When I started in this business more than twenty years ago, I fully expected to be a profession investor in the purest sense of the term. I envisioned spending my days tearing apart corporate financials, especially balance sheets, and matching them to common sense expectations of new products and imaginative advances. It was the 1990’s, after all, and everything seemed new even if it was all suddenly devoid of healthy skepticism. That was investing as almost everybody understood it.
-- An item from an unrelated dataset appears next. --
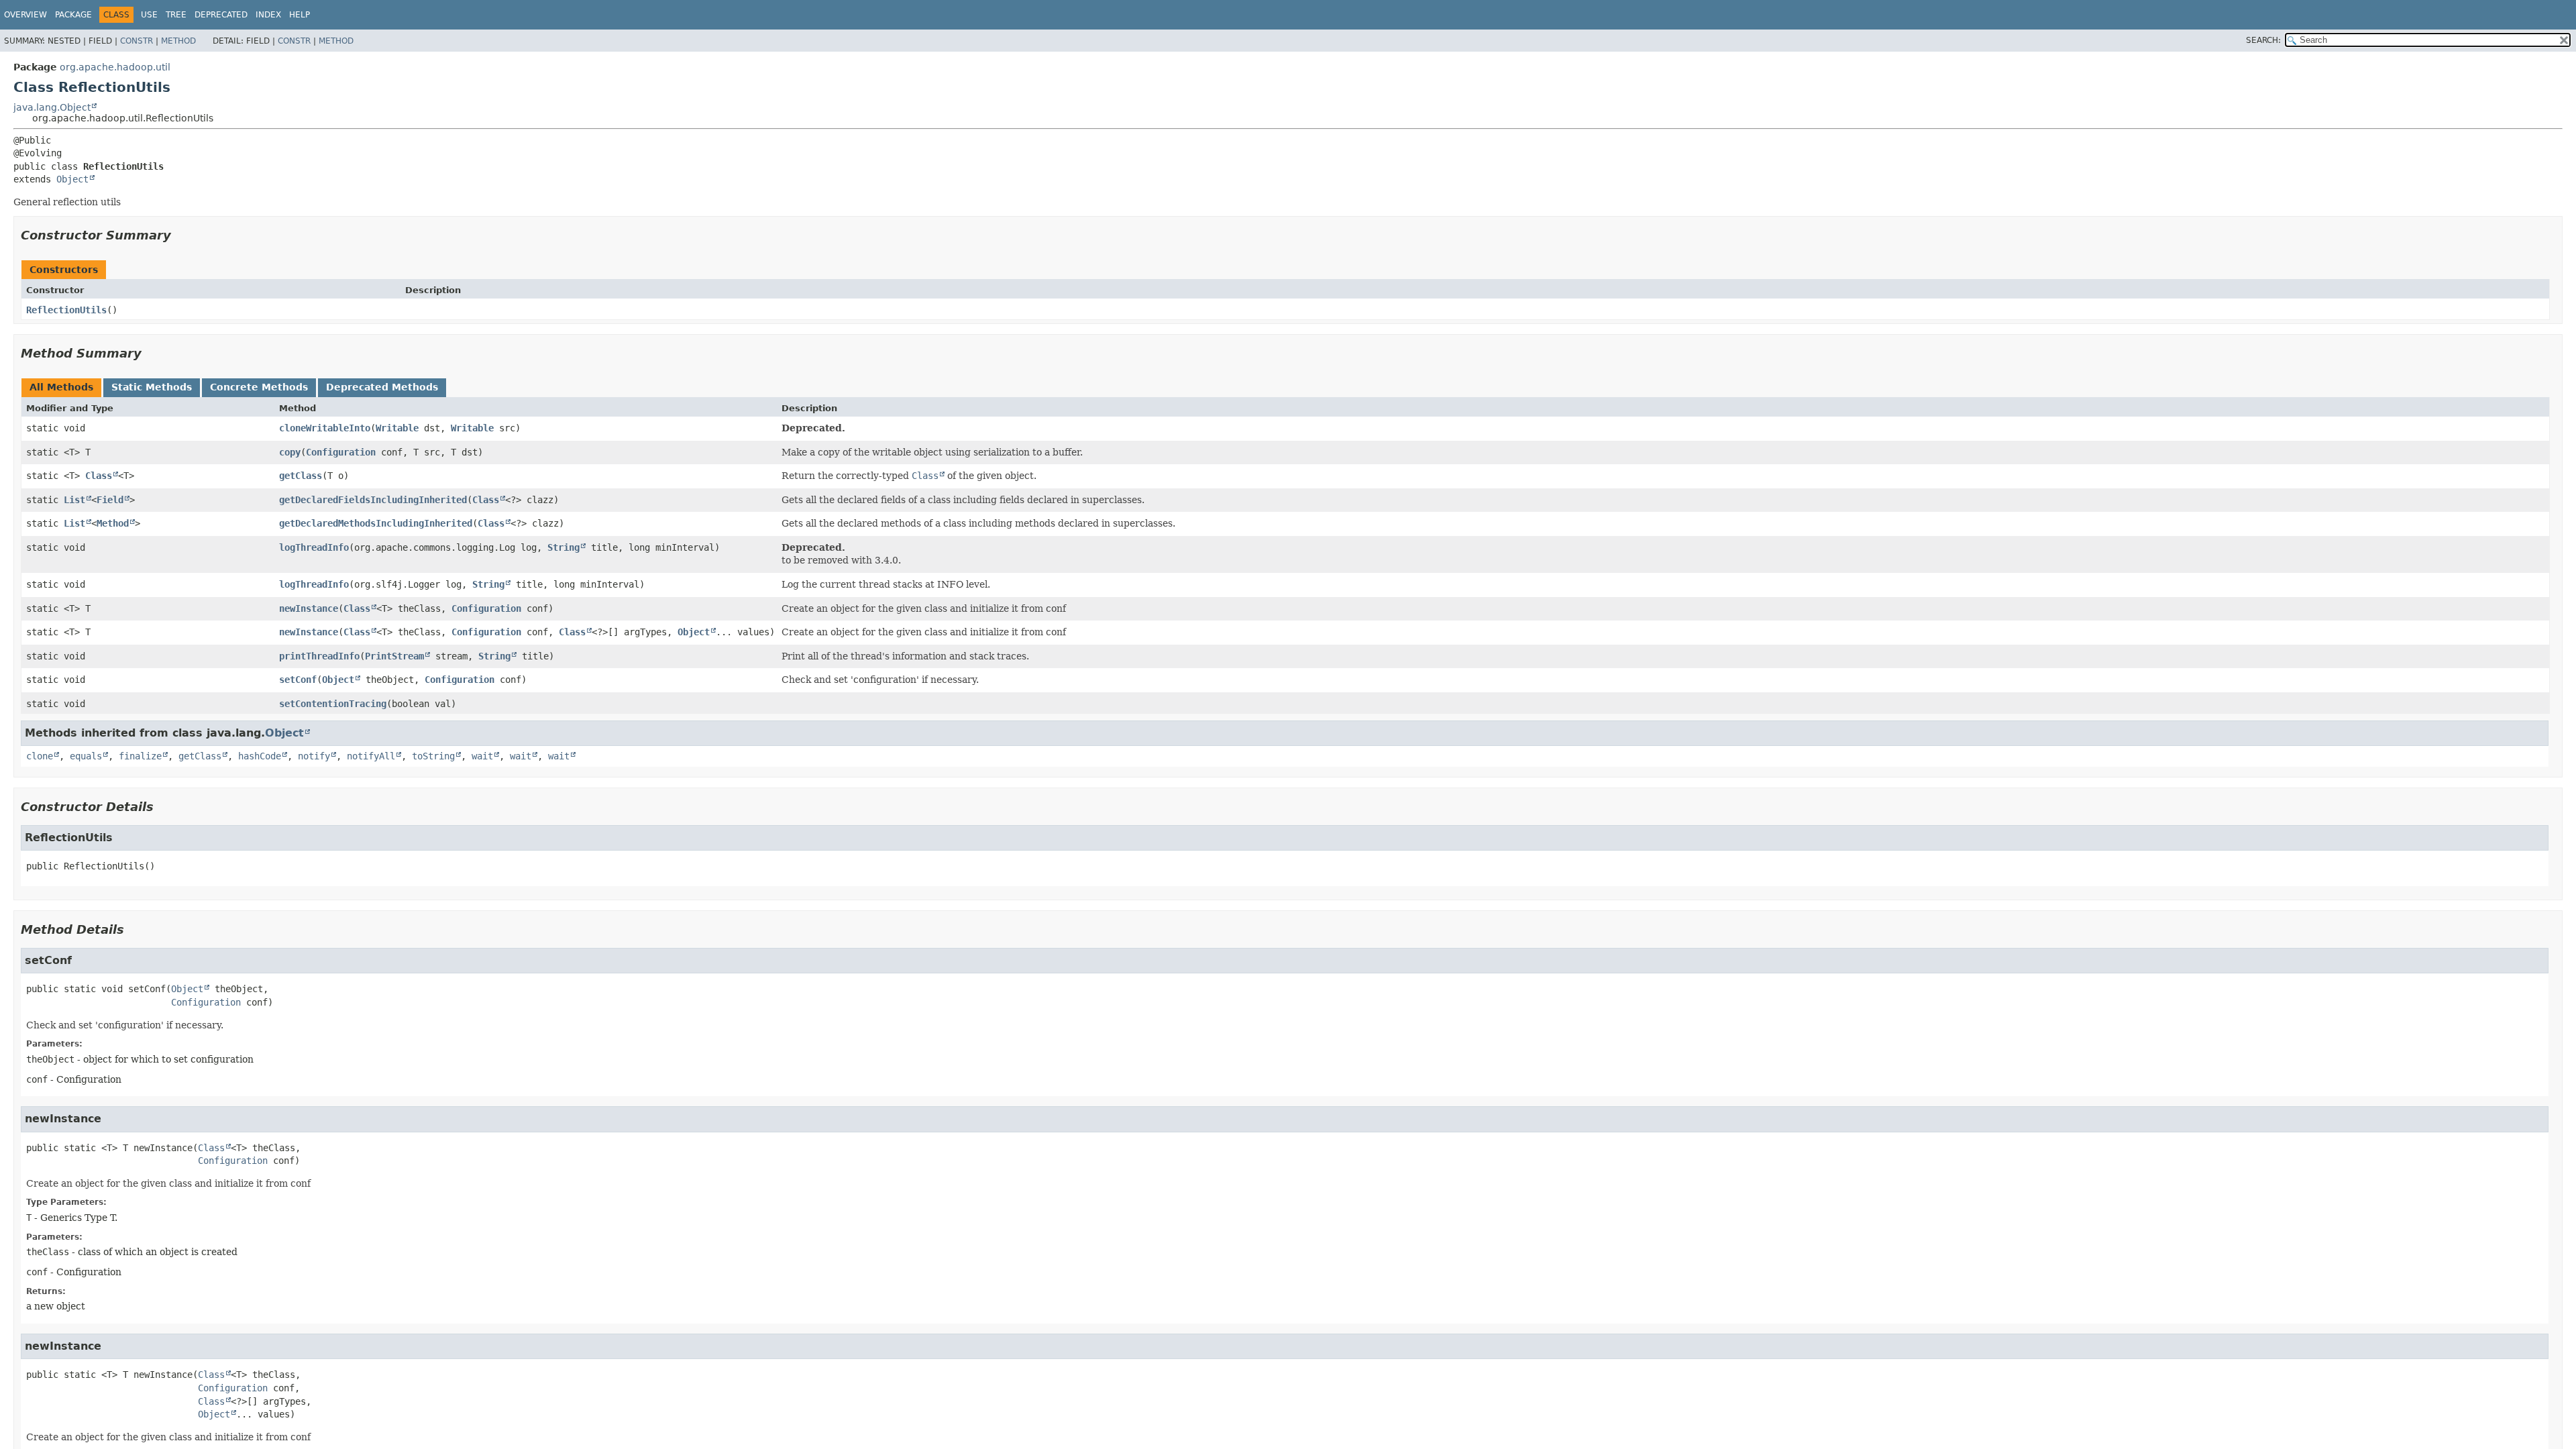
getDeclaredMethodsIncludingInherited (375, 523)
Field (110, 499)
The dot-com bubble was a radical awakening. For me, I began an intellectual deviation sometime before even if I wasn’t nearly experienced (or smart) enough to anticipate what was coming. Inside certain companies’ balance sheets (financial) and among various data components I ran across details like “repurchase agreements”, “eurodollar deposits”, and “securities lending.” All those pointed in a very different direction than the orthodox training they give you in school; classes that make no mention (or very little) of any of those things and certainly not in a context where they make sense.

I am not an economist nor have I ever been. I have been a portfolio manager first and foremost but with a specialty in research. It is the interest in research that demanded figuring out more than what the narrow views of the orthodox world would tell me. The dot-com bust was the catalyst, and ever since then I have been moving further and further away from being an “investor” and more and more toward redefining the world in such a way that it actually makes sense. To the orthodoxy, the dot-com bubble was an anomaly, something that never really made sense so it just isn’t discussed except to find new ways to dismiss it (and each bubble so far thereafter).
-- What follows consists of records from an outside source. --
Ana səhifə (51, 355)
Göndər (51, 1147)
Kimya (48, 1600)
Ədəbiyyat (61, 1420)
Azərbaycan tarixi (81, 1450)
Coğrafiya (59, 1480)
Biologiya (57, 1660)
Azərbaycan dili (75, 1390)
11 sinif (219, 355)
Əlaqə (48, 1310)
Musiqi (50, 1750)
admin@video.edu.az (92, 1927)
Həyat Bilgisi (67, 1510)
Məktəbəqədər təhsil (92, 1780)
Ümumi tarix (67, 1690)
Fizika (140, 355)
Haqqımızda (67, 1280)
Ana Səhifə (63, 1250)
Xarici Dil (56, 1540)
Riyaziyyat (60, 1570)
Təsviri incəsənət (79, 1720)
Rather than spend my days contemplating stock picks or relative values as any purely investing professional, I am left to plumb the depths of long dated multi-currency swaptions and how they find their way through Tokyo to China and back again, and all through and around what is supposed to be the dollar. Fortunately, I have partners here at AIP who still try to be investors in the conventional sense so that I can be left to try to figure out the risks of undertaking that effort. Systemic risk as I understand it is a monetary regime unlike anything seen before, and one that is perpetually denied by those who aren’t supposed to deny any monetary observations, so that they can continue to wholly influence what the mainstream itself can and can’t deny.
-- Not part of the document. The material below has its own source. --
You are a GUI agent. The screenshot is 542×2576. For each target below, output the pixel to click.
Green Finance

The consequences of this divergence aren’t strictly asset bubbles, and thus the risks to investing aren’t strictly monetary. There is always a fundamental background baseline to it, even if, as my colleague Joe Calhoun (rightly) points out again and again and again, there is no law or expectation that markets and the economy have to align in at least the short run. The eurodollar system, then, has delivered investors both monetary problems and economic.

Recognizing a radically different worldview invites more comprehensive skepticism right down to the very root, especially where certain areas or factors don’t agree or corroborate. If it doesn’t make sense, there is no longer any room to simply dismiss or ignore it; complete investigation is not optional. Unfortunately, there has been no shortage of questionable narratives, accounts, or even statistics. The basic construction of each economic data point is immediately under suspicion based on nothing more than the fact that the world of the eurodollar is wholly unlike the world in which these statistics were developed. It is the inherent weakness of any stochastically-based regime, as it assumes right from the start that the future will look like the past. The eurodollar was a “tail event” to these probability distributions, one that permanently altered almost everything.

When the Census Bureau declares, as it did yesterday, that new orders for durable goods (minus transportation goods) to be produced in the United States in April 2016 totaled $148.877 billion, the media reports it as if that were the actual amount of new orders. In reality, we don’t really know what has happened in April 2016; the media simply assumes that all the statistical processes that were used to come up with that figure were accurate in parts and in whole – that it is an assumption is never relayed.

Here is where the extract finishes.